Despite the massive cleansing campaign over the last several years, BLM continues to report 33,000 wild horses and burros still roam public lands. However, independent analysis utilizing BLMs own statistics and methods of annual population reports, removals and reproductive rates concluded the most likely wild populations still remaining is merely 13,500 wild horses and burros - 20,000 less than BLM reported.

BLMs own data fails to support their population claims by a large margin and evidence strongly suggests the agency has removed 11,000-14,000 more wild horses and burros than was necessary. In other words, BLMs own statistics point to the conclusion that the current “crisis” has been manufactured.

American Herds offers this timely report, “Americas Mustangs & Burros: What’s Left, The High Costs of Miscalculating and Will They Survive?”, a culmination of two years of research into a variety of BLM proposals, policies and management, both in the wild horse and burro program as well as other multiple uses of public lands.

This comprehensive overview provides a wide variety of case studies, documents, statistics and data, most taken from BLMs own reports, as well as a brief history of the abuse and malfeasance over the years in the wild horse and burro program, some alleged, some proven, and where it stands today.

Several versions have been created for easy access, portability and to send as attachments for anyone who wants to learn more about what has really been happening to Americas Mustangs and Burros.

While BLM maintains options are limited, now narrowed to merely choosing which way the American public wants to see wild horses and burros die unless BLM is given more money, another option exists, though it is hardly one BLM will recommend, and that is to examine the validity of BLMs claims and investigate their management.

Research and analysis based on BLMs own statistics has shown their current population reports or population goals cannot be valid. As a result, the simplest solution to the current “crisis” is to return the wild horses and burros back to the range, as statistics reveal they should have never been captured and warehoused in the first place.

To learn more, click the links below and wait for them to download as some files are quite large. Giving it a "test run" found some gliches in the links but they were ususally fixed by clicking back and then retrying. Will continue working to fix.

1 comment:

Anonymous said...

Your reliance on a Knapster report (again), makes me question your credibility as well.

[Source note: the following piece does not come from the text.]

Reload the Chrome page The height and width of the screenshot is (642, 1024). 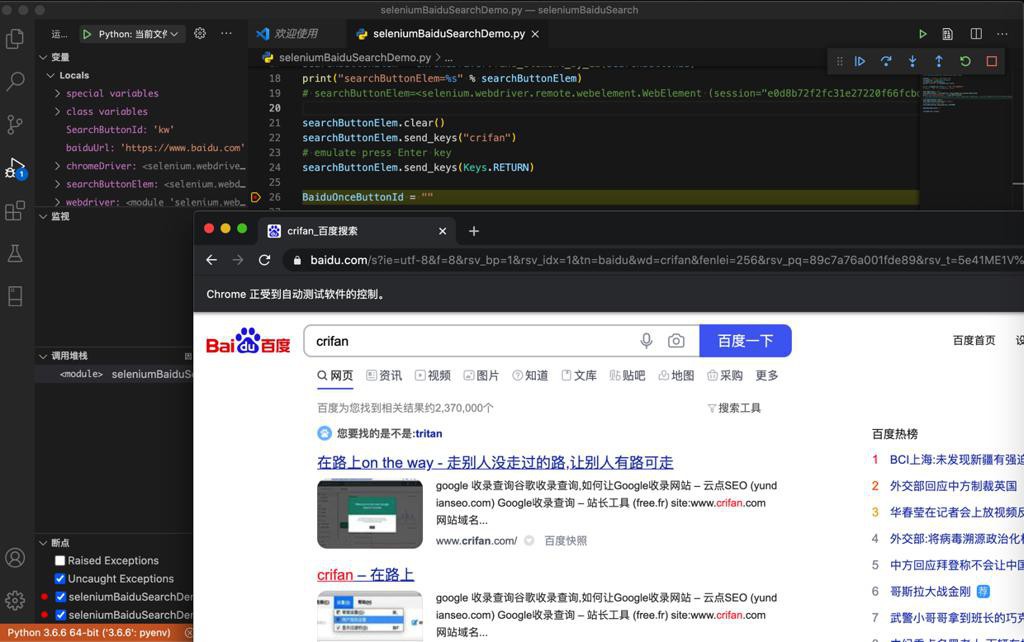(x=264, y=260)
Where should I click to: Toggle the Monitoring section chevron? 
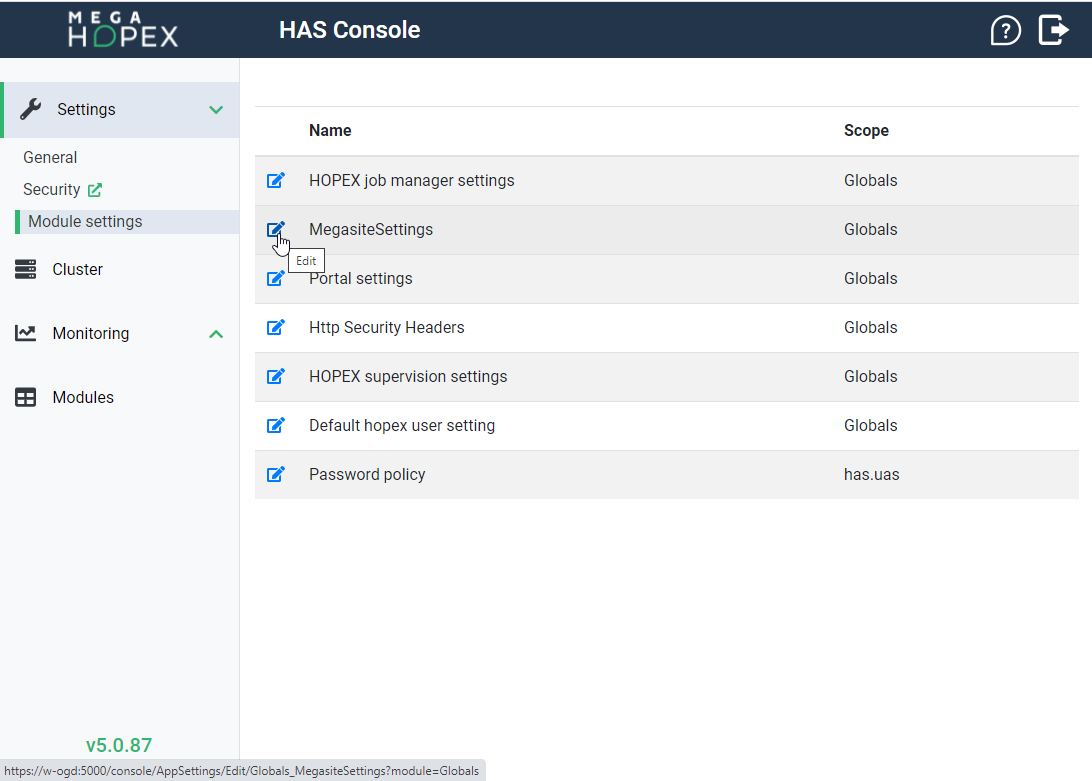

Here is what I have learned by doing some reading and making some telephone calls: #1 - Don Glenn has not spent 30 years in Washington, DC as reported; he spent several years as the manager for Wyoming's horse program and as a range manager before that; #2 - BLM set the proper number of wild horses for the Nevada Wild Horse Range based on the available food and water in July 2004 and while there is food and water to support 300-500 animals, one can reasonably expect a shortage of both when numbers have been 2-4 times that as has been the case for the last several years; #3 - according to BLM who monitored the forage utilization prior to the latest emergency removal, use by wild horses within a 3-5 mile radius of the available water was heavy-severe. If we want horses on the Range for hundreds of years to come, guess what? The range has to be managed and that means managing for the proper number of horses in balance with the food and water available. And who on earth is naive enough to think that just because there is 1.3 million acres on the range that all of it is accessible by horses? For the record, much of the Range is not usable by horses i.e. too steep, too rocky, too timbered for use. So much for the Knapster report.